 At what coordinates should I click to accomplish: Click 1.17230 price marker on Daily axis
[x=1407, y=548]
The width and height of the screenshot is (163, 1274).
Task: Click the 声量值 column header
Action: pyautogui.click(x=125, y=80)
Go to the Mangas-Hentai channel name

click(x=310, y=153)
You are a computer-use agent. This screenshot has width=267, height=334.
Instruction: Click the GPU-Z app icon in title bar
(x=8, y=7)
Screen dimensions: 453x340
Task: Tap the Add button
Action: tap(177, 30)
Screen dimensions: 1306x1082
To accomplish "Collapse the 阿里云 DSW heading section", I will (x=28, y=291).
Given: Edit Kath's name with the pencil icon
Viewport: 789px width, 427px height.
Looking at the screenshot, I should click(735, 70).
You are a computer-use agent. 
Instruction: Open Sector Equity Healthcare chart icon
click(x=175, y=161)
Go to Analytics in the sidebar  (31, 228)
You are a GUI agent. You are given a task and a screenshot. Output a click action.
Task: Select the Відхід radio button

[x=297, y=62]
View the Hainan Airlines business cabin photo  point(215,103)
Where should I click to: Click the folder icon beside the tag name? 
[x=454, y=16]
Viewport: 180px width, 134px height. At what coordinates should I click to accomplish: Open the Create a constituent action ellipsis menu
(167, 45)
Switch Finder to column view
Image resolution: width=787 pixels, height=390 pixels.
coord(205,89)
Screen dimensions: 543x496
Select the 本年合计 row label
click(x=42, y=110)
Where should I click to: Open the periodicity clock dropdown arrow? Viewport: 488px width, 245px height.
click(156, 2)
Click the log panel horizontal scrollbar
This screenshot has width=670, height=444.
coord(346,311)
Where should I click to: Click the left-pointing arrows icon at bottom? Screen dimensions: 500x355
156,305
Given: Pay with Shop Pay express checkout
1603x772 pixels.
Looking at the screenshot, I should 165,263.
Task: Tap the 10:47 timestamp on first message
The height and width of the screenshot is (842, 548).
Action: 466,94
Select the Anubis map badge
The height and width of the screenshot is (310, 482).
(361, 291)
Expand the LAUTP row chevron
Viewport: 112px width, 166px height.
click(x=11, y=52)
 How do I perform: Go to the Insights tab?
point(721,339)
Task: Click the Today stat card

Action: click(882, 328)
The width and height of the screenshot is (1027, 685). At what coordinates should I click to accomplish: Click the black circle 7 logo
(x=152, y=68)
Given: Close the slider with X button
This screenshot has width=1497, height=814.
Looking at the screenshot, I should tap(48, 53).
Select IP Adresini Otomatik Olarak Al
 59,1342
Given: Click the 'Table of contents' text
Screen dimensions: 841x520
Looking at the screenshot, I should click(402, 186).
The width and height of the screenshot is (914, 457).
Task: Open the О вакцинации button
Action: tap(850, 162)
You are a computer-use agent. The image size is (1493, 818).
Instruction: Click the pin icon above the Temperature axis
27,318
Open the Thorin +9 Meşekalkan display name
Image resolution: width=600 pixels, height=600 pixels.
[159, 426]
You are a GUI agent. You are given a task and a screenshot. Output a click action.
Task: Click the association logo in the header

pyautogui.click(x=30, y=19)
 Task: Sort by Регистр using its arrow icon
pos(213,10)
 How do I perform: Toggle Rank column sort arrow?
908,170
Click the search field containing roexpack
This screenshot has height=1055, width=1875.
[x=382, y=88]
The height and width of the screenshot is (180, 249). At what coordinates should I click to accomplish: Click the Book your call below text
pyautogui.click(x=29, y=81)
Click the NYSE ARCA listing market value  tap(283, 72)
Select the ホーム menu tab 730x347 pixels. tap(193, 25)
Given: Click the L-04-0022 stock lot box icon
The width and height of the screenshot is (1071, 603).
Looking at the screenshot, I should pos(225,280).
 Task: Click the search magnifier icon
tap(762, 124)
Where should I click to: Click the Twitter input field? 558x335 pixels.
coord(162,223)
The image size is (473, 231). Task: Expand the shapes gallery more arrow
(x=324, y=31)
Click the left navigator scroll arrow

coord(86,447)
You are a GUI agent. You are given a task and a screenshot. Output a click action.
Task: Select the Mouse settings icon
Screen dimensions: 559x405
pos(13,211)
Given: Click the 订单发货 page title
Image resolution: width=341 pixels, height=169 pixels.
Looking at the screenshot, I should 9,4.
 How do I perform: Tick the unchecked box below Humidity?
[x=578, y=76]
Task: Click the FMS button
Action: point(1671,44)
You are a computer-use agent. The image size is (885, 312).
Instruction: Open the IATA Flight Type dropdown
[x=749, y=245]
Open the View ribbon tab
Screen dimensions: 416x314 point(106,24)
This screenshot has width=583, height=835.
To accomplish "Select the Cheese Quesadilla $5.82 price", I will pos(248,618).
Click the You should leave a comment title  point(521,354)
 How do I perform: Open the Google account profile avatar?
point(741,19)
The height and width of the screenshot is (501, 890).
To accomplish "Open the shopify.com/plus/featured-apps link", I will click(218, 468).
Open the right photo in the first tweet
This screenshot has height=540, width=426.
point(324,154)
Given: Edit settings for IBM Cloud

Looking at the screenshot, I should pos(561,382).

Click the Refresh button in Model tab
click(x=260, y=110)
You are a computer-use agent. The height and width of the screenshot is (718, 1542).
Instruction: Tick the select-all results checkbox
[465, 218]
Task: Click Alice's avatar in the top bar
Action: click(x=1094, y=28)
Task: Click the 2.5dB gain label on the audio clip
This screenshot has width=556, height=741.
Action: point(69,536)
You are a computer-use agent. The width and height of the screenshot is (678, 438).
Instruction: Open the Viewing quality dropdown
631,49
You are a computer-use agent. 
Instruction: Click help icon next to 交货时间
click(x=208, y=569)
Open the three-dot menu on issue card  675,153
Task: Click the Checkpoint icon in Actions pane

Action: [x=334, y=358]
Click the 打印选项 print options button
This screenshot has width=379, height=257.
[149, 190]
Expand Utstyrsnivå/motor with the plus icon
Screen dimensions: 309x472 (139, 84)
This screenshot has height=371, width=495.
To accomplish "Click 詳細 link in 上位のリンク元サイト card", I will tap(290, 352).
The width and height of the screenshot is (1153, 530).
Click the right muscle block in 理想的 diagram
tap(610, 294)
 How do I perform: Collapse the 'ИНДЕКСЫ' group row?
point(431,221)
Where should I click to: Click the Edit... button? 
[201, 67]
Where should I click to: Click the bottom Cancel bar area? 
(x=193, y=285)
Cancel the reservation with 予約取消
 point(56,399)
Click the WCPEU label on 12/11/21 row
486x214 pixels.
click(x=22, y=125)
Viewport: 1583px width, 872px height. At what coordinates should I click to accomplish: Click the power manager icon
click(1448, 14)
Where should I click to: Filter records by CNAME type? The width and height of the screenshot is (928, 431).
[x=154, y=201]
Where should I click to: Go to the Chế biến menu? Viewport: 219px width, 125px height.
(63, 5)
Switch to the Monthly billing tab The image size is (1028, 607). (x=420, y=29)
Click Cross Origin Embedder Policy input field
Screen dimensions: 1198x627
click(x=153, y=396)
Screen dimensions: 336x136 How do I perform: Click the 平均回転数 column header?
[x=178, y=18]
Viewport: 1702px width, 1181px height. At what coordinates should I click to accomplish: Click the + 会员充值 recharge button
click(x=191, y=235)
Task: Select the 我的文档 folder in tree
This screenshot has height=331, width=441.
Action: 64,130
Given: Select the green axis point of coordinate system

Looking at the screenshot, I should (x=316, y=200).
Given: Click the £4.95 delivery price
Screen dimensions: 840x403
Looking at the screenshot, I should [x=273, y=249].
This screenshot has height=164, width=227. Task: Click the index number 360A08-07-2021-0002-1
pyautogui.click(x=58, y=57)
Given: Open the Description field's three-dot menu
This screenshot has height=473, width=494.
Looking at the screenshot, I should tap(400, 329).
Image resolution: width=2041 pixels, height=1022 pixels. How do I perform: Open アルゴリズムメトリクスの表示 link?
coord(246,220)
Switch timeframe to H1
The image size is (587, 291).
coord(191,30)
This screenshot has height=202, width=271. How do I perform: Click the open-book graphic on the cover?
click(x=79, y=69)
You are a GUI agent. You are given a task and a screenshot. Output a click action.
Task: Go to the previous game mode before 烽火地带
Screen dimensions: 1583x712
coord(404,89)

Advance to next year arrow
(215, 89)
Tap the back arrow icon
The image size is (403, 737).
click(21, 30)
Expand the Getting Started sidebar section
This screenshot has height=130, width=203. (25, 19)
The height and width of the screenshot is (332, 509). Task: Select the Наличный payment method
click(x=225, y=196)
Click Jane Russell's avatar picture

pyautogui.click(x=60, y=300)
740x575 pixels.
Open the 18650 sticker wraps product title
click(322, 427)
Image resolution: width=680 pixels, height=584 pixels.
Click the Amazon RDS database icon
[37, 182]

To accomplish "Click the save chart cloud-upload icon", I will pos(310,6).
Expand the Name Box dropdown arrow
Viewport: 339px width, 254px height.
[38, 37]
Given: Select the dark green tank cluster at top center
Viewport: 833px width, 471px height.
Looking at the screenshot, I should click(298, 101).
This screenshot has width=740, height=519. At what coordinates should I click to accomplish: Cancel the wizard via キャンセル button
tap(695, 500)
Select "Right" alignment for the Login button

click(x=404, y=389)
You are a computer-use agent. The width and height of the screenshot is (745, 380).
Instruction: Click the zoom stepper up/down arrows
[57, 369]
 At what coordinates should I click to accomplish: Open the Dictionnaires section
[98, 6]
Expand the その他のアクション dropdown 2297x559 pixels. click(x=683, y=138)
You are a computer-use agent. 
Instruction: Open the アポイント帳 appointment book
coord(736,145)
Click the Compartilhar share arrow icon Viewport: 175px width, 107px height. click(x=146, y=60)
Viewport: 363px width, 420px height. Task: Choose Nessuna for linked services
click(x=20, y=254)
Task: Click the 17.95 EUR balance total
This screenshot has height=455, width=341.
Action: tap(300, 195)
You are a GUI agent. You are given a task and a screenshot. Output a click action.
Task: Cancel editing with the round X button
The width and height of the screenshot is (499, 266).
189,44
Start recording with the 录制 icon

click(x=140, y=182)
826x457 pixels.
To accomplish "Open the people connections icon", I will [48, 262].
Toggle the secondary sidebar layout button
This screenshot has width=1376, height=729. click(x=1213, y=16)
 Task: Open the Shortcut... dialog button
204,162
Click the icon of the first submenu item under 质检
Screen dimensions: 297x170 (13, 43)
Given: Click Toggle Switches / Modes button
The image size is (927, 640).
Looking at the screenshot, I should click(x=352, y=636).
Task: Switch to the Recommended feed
------------------------------------------------
▸ **WRITTEN REQUEST**:
Count the lines in the listing above that contain the string "plus". Case counts. Reply with only the number.

▸ **EXPECTED ANSWER**:
2